Originally by Sami on April 22, 2020:
Their report says that it has found 6 main targets for the attack ranging from telecommunication companies employees in the US, Japan, Israel, and others. Despite finding the attack, they have not been able to look at the code itself, but what is the hack?
Typical email attacks require users to download a file, click a link and visit a website, this one just requires the user to open the email, once the email is opened, it’s deleted. Right now, if you are on the latest iOS beta, you are safe as it seems to patch the exploit, but the latest public release does not seem to fix it.

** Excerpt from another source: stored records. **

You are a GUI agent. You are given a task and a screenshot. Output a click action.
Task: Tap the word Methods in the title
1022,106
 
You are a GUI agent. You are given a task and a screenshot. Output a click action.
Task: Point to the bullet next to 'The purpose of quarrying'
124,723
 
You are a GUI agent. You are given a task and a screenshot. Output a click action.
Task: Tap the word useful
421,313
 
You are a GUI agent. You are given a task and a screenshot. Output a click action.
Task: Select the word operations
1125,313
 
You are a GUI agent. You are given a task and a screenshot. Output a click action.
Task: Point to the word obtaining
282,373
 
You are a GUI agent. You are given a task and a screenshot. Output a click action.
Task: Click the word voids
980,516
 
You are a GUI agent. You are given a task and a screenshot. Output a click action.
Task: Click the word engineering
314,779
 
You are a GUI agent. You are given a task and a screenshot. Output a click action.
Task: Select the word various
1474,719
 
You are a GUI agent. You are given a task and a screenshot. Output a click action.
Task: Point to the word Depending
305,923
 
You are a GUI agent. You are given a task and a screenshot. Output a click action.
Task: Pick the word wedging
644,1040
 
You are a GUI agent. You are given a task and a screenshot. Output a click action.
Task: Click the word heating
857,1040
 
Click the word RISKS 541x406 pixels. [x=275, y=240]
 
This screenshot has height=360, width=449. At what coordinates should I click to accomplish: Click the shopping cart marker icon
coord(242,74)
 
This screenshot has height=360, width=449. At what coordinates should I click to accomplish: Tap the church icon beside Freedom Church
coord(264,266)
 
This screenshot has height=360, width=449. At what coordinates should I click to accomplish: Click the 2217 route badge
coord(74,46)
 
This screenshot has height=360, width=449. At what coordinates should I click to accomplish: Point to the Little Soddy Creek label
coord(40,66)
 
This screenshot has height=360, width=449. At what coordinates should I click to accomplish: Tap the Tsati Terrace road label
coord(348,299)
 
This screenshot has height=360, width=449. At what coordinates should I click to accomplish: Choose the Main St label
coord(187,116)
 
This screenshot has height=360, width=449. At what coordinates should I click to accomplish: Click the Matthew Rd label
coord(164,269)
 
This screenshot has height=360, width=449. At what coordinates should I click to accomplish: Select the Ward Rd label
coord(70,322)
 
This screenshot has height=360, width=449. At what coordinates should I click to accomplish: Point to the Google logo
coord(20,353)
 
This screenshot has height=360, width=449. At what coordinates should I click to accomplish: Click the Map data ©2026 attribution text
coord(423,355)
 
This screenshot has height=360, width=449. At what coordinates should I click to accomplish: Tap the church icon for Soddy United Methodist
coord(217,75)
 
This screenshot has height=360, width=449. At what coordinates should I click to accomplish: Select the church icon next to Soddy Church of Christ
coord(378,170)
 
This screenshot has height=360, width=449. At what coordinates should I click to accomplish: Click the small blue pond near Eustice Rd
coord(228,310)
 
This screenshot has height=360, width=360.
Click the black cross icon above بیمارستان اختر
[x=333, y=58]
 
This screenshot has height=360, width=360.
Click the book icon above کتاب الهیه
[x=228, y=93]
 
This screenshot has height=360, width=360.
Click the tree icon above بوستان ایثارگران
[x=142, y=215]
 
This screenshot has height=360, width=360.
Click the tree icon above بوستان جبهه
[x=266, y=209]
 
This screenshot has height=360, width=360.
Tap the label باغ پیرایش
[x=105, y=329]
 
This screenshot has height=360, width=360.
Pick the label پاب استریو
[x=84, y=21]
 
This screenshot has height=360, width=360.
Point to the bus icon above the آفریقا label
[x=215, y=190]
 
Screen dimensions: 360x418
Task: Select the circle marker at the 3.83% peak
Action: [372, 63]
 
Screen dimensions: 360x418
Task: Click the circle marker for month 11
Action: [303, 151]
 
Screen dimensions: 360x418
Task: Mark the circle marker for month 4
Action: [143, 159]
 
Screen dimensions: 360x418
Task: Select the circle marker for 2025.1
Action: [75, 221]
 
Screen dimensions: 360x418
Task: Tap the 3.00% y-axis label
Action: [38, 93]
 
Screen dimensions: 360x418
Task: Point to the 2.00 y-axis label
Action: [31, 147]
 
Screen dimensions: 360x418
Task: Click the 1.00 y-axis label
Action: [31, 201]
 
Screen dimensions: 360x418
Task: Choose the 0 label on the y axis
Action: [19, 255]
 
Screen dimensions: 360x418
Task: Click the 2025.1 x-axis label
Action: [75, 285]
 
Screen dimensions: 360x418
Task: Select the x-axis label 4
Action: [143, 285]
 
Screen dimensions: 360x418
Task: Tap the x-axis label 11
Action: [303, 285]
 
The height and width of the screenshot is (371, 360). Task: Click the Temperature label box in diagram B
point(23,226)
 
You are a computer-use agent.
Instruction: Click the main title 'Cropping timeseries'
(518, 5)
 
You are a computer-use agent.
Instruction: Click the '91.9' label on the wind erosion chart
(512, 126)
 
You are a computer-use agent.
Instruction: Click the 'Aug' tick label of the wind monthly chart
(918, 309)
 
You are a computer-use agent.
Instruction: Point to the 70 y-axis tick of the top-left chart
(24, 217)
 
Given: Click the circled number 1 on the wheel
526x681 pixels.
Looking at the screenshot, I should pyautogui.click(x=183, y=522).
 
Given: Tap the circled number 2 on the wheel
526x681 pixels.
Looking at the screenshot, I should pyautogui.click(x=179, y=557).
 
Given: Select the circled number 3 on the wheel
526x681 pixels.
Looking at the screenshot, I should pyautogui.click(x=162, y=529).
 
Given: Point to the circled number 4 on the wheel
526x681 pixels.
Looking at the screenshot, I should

It’s no surprise its been fixed in the latest beta, Apple offers upwards of $1.5 million for people who found issues in their system pertaining to security allowing the company to fix these things quicker.
Updated by Ethan H on April 23, 2020:
Yesterday, cybersecurity group ZecOps announced their discovery of a vulnerability that allows hackers to access an iPhone through the stock Mail app.
Now, jailbreakers are starting to realize that they are most at risk due to staying on lower firmware as this vulnerability is very relevant on lower firmware as every version of iOS is currently vulnerable starting all the way from iOS up to the latest public release.
Apple did patch this vulnerability in the latest iOS 13.4.5 beta.
So you’re probably saying “Well, what does this mean for jailbreakers & those with phones that are no longer supported?”
Your best bet is more than likely to just delete the stock mail app all-together. Even though to be attacked by this vulnerability you have to actually open the email that contains it, it’s best to completely stay away from the app.
Also, we don’t know much on at what level this vulnerability can be used at, as stated by TARDISinScarlet on Reddit:
“Since no one is talking about this, this exploit only allows a hacker access to your emails. they say they suspect that paired with another exploit, this could possibly allow full kernel access, but this is entirely speculative and completely unconfirmed. quite frankly, if what they suggest was possible, its Very unlikely that you would be targeted by anyone with knowledge of this secret second exploit (or the first one until their POCs are released, for that matter).”
As far as we know, this only gives access to your emails but paired with other exploits, we don’t know how powerful it can be without seeing a POC.